▶ Exercise:
Please reproduce everything in the material from the line containing "Given: Click the ОГРН placeholder text" down to the line containing "Looking at the", changing "Screen dimensions" to "Display size" and keeping all else unchanged. Omit the pictures from your answer.

▶ Entries supplied:
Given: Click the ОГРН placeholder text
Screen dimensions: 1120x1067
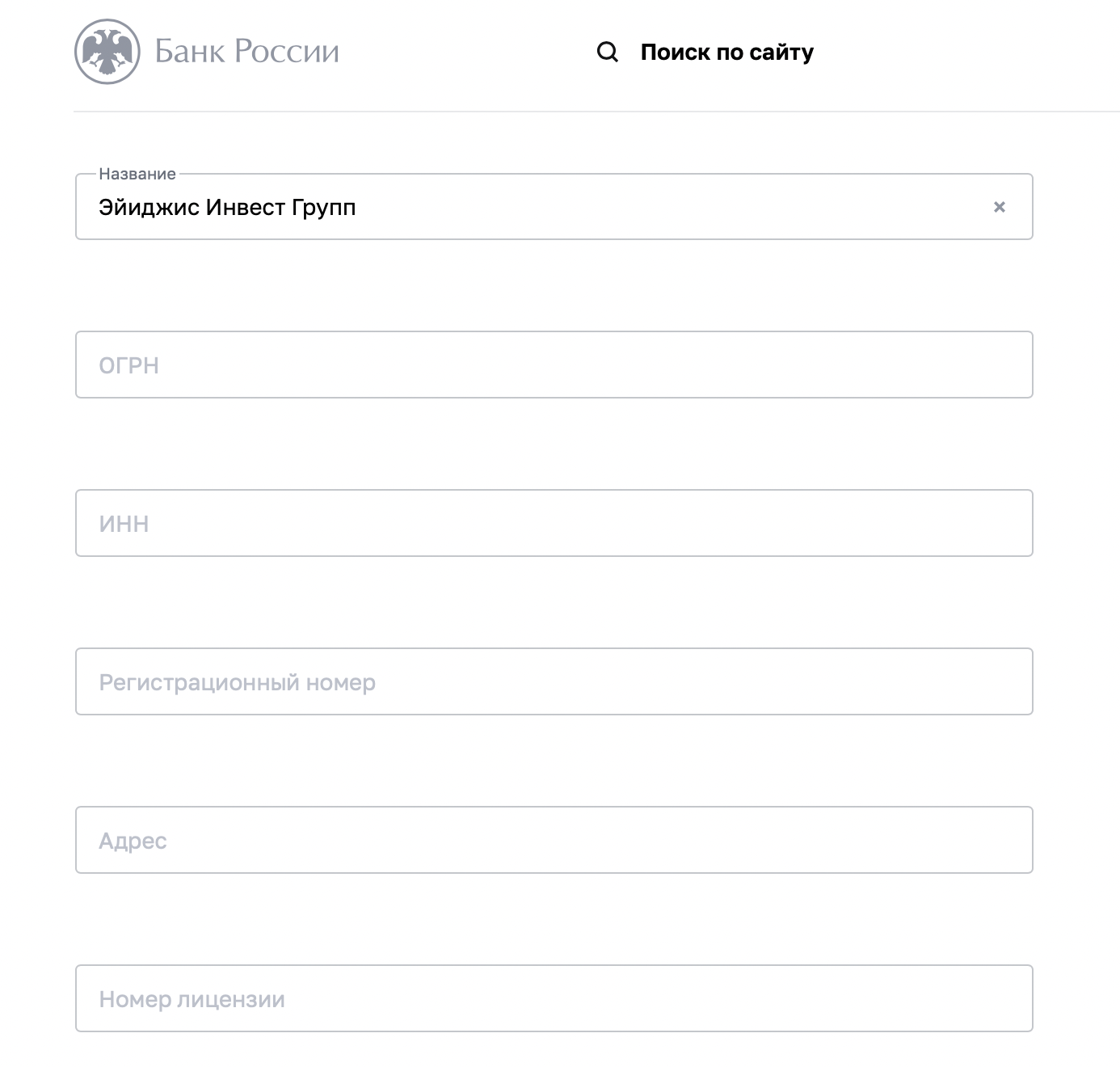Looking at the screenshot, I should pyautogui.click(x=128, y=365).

* * *

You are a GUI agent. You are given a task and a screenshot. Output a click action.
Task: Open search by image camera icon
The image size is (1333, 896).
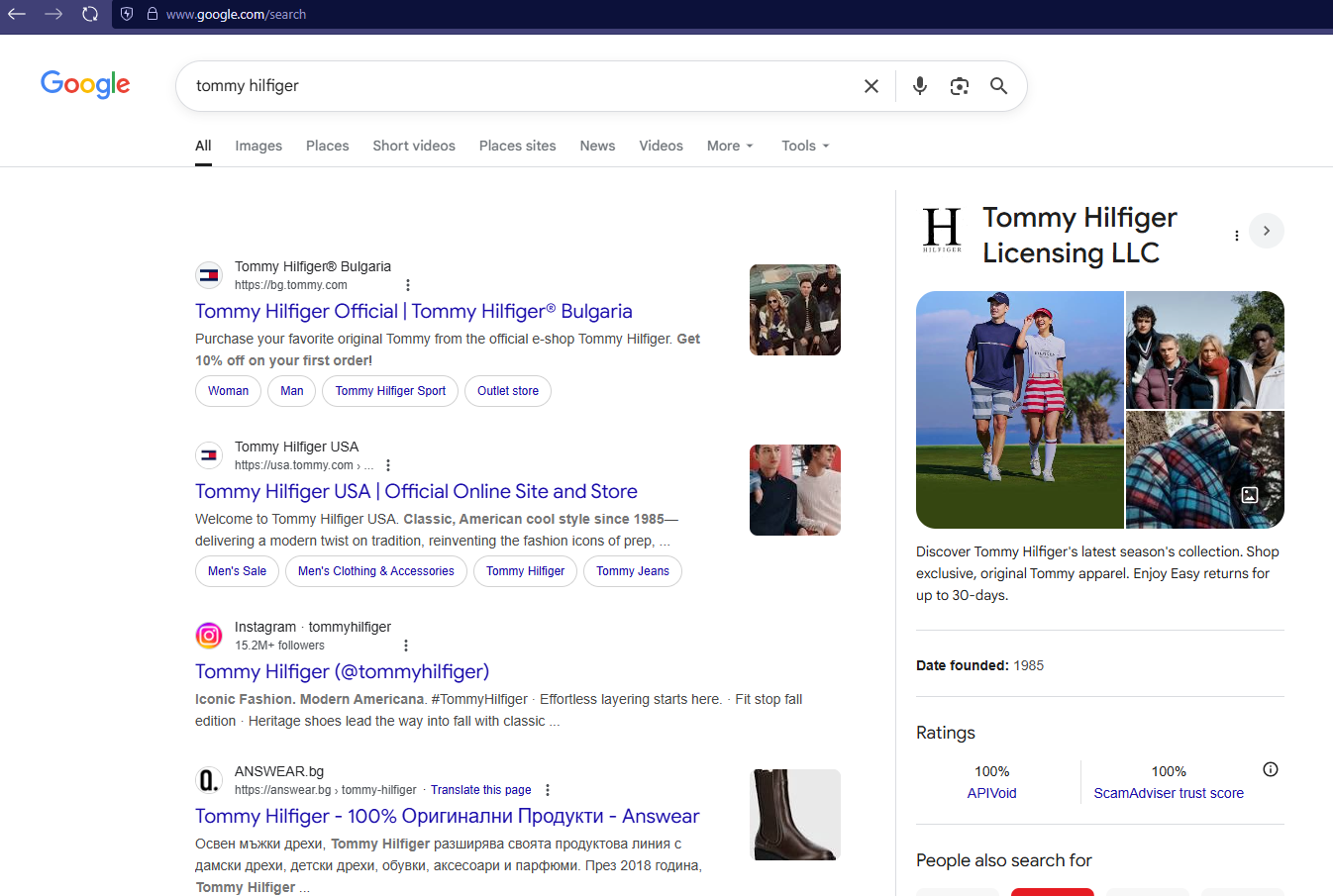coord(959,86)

▶ Exercise solution:
Given: Click the ОГРН placeholder text
Display size: 1120x1067
Looking at the screenshot, I should pyautogui.click(x=128, y=365).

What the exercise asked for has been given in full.